Hawzah News Agency –Former Israeli attorney general Michael Ben-Yair said on Thursday that his country is an "apartheid regime" and urged the international community to recognise this reality and hold Israel accountable.
In an article published in the Irish newspaper The Journal, Ben-Yair said he agreed with the Amnesty International report last week classifying Israel as an apartheid state.
"It is with great sadness that I must also conclude that my country has sunk to such political and moral depths that it is now an apartheid regime," Ben-Yair said.
The 79-year-old, who served as Israel's attorney general between 1993 and 1996, said Israeli courts uphold "discriminatory laws" to expel Palestinians from the occupied West Bank and East Jerusalem, which contributes to the "ongoing domination over these territories."
"It is the Israeli ministerial cabinet for settlements that approves every illegal settlement in the occupied territories. It was me, in my role as the attorney general who approved the expropriation of private Palestinian land in order to build infrastructure such as roads that have entrenched settlement expansion," he said.
Millions of Palestinians between the Jordan River and the Mediterranean Sea are being permanently deprived of their civil and political rights, Ben-Yair added, saying that the "status quo on the ground is a moral abomination."

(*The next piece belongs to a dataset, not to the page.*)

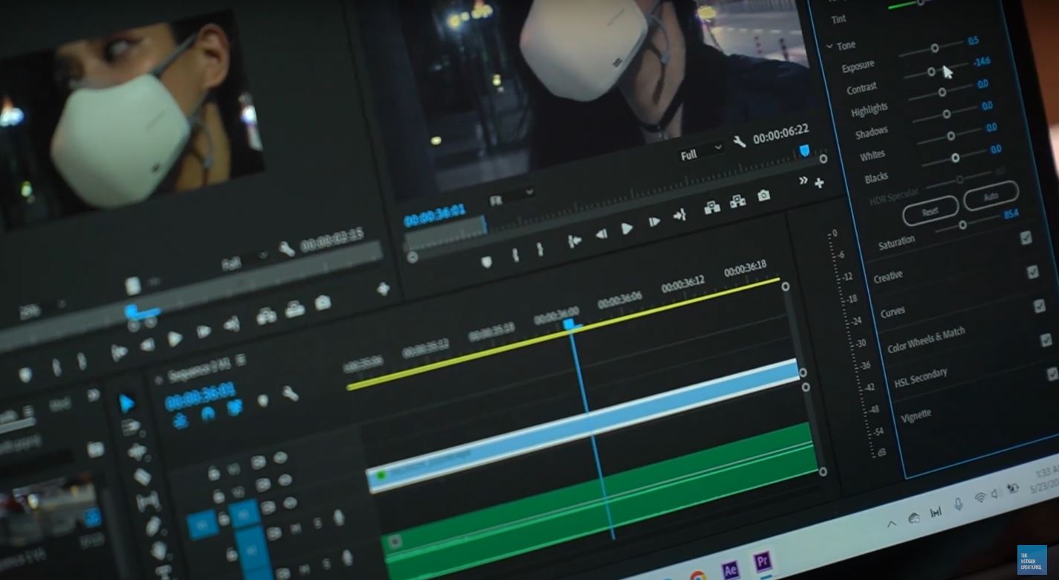Click the Reset button in Lumetri Tone
Image resolution: width=1059 pixels, height=580 pixels.
tap(930, 213)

Ben-Yair's remarks have appeared a week after Amnesty became the latest organisation to label Israel an apartheid state, joining a cadre of human rights groups that have used the term to describe Israel's discriminatory treatment of Palestinians.
Apartheid is a legal term defined by international law that refers to systematic oppression by one racial group over another.
As well as serving as attorney general, Ben-Yair was an acting Supreme Court of Israel judge.